Type species: pardaria Guenée.

Synonym: Borbachodes Warren (type species pardalis Felder & Rogenhofer, Moluccas, ?Sulawesi) syn. n.

Sundanian Borbacha species were reviewed by Holloway (1982).

Though the facies resembles that of Parasynegia, with pinkish grey reticulation and fasciation on a pale yellow ground, other morphological features are distinctive, and the genus can only be loosely associated with the Baptini and not at all with the major group with peg-like setae.

The forewing discal spots are usually black. The broadest fasciae are the hindwing intermedial and the forewing postmedial. These are contiguous, oblique in a spread insect, the line often being continued by a bar from the angle of the forewing postmedial to the margin. This angle is obtuse, the postmedial continuing anteriorly from it irregularly to the costa.

The retinaculum in the male is elongate, apically scrolled. The forewing has a distinctive fovea, the only occurrence of this feature in the tribe and of a form unique in the Ennominae (Fig 1). The base of Al is swollen and curved to be slightly concave anteriorly. On the underside there is an irregular triangular depression just anterior to this concavity, bordered on the other side by a carinate ridge that is close to the posterior of the cell.
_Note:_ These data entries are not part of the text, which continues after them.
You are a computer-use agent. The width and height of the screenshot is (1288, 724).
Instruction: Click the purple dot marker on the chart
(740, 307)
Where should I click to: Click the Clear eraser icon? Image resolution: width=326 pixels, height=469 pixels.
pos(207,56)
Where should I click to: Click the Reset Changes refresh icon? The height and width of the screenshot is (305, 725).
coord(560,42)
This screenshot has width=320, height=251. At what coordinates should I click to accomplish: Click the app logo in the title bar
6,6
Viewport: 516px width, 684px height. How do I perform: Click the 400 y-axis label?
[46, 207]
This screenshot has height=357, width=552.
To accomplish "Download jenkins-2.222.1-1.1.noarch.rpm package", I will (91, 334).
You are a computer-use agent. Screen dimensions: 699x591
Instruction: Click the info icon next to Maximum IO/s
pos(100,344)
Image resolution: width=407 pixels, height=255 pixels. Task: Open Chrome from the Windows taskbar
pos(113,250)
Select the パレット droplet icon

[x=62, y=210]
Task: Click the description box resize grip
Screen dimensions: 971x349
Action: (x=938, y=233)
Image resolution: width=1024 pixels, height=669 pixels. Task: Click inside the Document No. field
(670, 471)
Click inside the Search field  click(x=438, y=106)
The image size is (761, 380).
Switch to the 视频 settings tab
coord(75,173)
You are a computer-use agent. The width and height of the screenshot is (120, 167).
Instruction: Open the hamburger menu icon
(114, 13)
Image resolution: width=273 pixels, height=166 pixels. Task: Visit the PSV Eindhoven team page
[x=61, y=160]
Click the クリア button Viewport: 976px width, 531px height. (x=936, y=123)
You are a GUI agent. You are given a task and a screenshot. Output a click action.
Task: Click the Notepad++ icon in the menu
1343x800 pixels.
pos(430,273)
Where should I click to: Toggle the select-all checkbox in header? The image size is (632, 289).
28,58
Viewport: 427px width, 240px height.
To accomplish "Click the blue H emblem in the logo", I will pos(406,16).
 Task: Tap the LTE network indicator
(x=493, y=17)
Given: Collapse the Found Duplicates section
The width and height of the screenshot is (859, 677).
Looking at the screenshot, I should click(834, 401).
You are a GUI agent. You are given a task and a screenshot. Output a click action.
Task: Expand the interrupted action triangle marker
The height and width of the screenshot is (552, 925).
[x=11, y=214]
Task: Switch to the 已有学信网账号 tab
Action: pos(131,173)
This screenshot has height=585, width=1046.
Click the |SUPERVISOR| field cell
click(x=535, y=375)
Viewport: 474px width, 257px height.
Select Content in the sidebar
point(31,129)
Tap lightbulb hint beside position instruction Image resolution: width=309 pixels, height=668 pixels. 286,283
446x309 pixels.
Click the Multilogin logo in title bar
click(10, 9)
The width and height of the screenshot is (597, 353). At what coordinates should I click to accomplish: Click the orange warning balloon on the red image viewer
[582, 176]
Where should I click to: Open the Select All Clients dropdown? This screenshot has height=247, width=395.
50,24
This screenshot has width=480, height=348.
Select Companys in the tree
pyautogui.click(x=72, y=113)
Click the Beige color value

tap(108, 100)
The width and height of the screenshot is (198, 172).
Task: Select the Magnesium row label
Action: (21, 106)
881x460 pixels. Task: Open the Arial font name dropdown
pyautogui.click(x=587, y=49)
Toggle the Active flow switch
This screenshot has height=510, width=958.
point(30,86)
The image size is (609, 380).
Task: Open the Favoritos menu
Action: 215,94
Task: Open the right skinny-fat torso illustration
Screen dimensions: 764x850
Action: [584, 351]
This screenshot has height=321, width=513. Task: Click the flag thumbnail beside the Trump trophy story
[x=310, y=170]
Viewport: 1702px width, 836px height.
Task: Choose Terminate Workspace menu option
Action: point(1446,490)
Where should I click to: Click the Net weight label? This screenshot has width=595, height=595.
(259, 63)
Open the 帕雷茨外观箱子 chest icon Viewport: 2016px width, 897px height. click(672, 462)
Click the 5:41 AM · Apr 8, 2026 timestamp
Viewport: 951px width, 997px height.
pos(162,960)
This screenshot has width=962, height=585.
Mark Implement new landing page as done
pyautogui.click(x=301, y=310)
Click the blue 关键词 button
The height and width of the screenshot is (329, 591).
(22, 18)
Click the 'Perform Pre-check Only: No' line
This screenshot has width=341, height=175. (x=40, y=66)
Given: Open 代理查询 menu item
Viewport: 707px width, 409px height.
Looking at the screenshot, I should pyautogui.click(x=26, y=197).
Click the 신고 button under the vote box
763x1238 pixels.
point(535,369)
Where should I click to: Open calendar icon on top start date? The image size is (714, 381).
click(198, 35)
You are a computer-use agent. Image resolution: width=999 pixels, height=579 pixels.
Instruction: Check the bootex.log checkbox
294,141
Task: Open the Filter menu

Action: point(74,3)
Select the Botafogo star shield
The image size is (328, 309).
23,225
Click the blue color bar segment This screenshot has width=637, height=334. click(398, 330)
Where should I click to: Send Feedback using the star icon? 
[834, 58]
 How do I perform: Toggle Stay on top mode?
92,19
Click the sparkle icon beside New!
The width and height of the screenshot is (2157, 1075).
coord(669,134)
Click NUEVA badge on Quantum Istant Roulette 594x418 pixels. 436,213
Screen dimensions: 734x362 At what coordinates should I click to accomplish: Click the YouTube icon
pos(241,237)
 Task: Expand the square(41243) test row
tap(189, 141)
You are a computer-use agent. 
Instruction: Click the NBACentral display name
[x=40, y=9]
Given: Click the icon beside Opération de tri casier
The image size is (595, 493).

The male antennae are strongly unipectinate, those of the female moderately so. The pectinations taper away to nothing at about two thirds. In the male genitalia the valve setation is consistent with placement in the Baptini, but there are no processes from the costa or peg-like setae. There are weak coremata. The valve resembles more that of Lomographa. The uncus is long and socii are present. The gnathus is vestigial. The aedeagus vesica is tubular, bearing one small cornutus centrally, sometimes two.

The female genitalia have the ostium broad, membranous, funnel-like, leading into a narrow, sclerotised, laterally scrolled ductus. The bursa is pyriform, with a large irregularly rhomboidal signum arising from an elliptical base. There is a long, slender appendix bursae arising from the centre of the bursa.

The type species of Borbachodes possesses all the male diagnostic features (males only are known) noted above, with no unique ones of its own apart from small size. The genus is therefore sunk to Borbacha.

No biological data have been located. The genus is restricted to the Indo Australian tropics.